> **Task instructions**
Please copy exactly the line containing "You are a GUI" and every line after it, through the last line of the records below, leaving out all pictures.

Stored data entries
::::::::
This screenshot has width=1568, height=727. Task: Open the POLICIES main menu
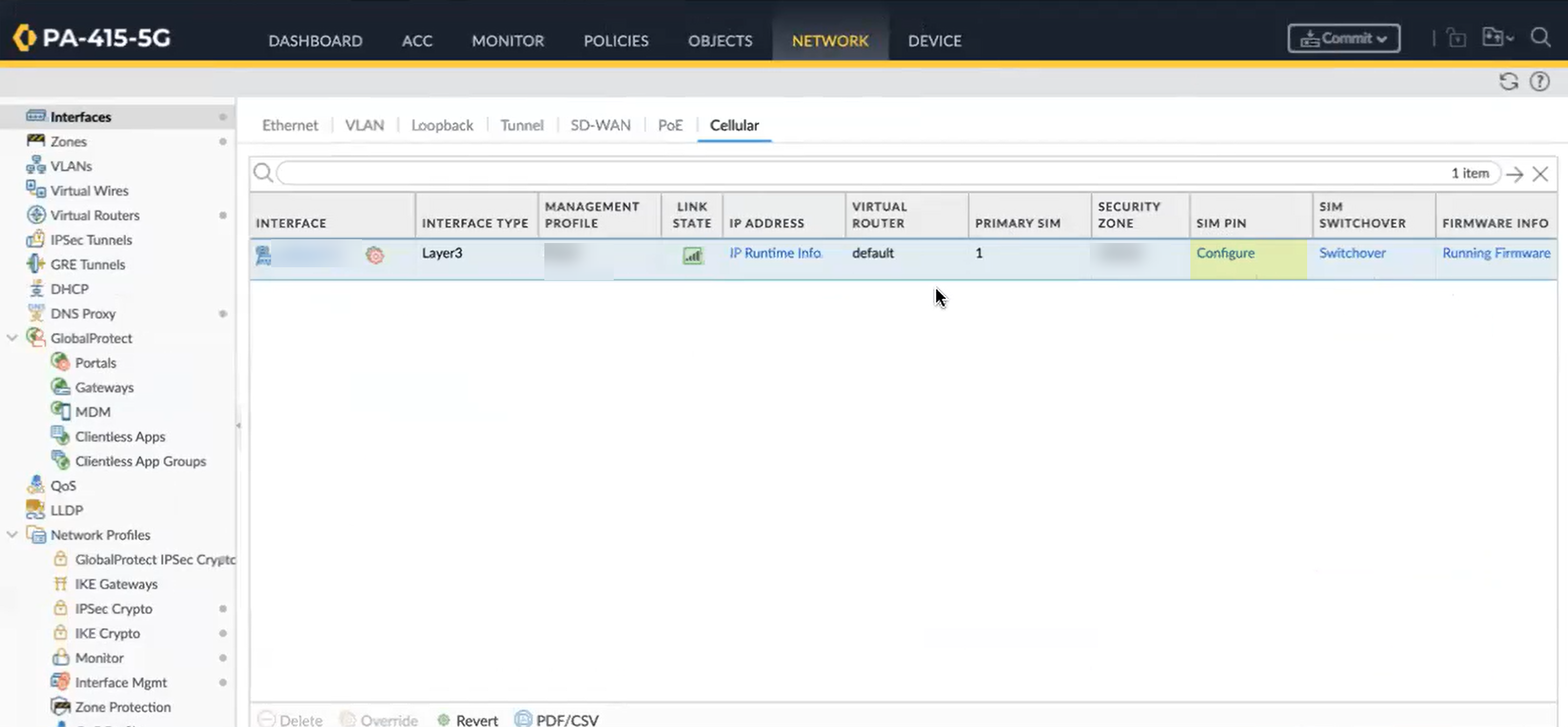[x=615, y=41]
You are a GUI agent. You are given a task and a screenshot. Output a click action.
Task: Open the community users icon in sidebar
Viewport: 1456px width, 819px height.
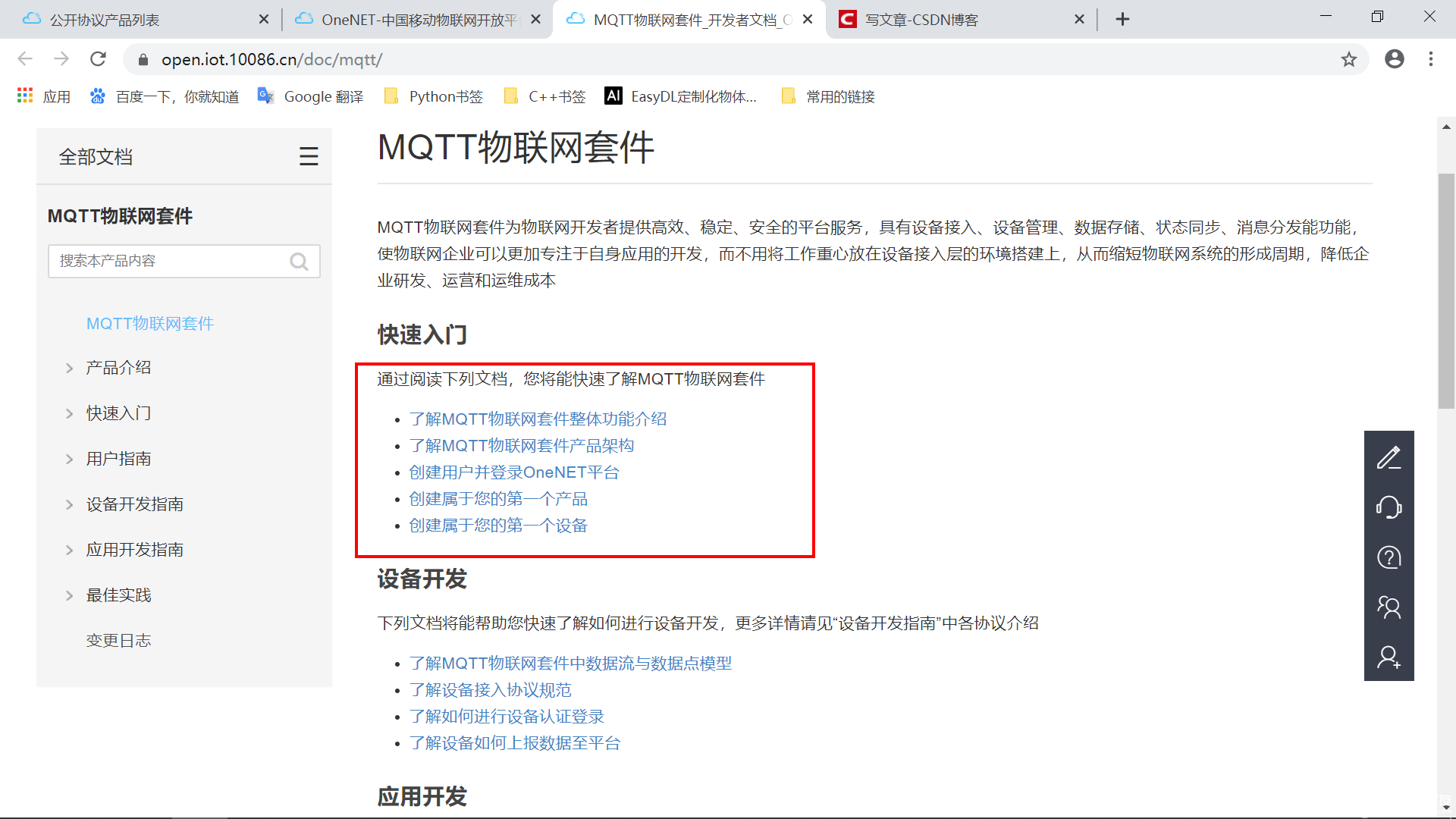pyautogui.click(x=1389, y=607)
::::::::
> **Completed task**
You are a GUI agent. You are given a task and a screenshot. Output a click action.
Task: Open the community users icon in sidebar
Viewport: 1456px width, 819px height.
pyautogui.click(x=1389, y=607)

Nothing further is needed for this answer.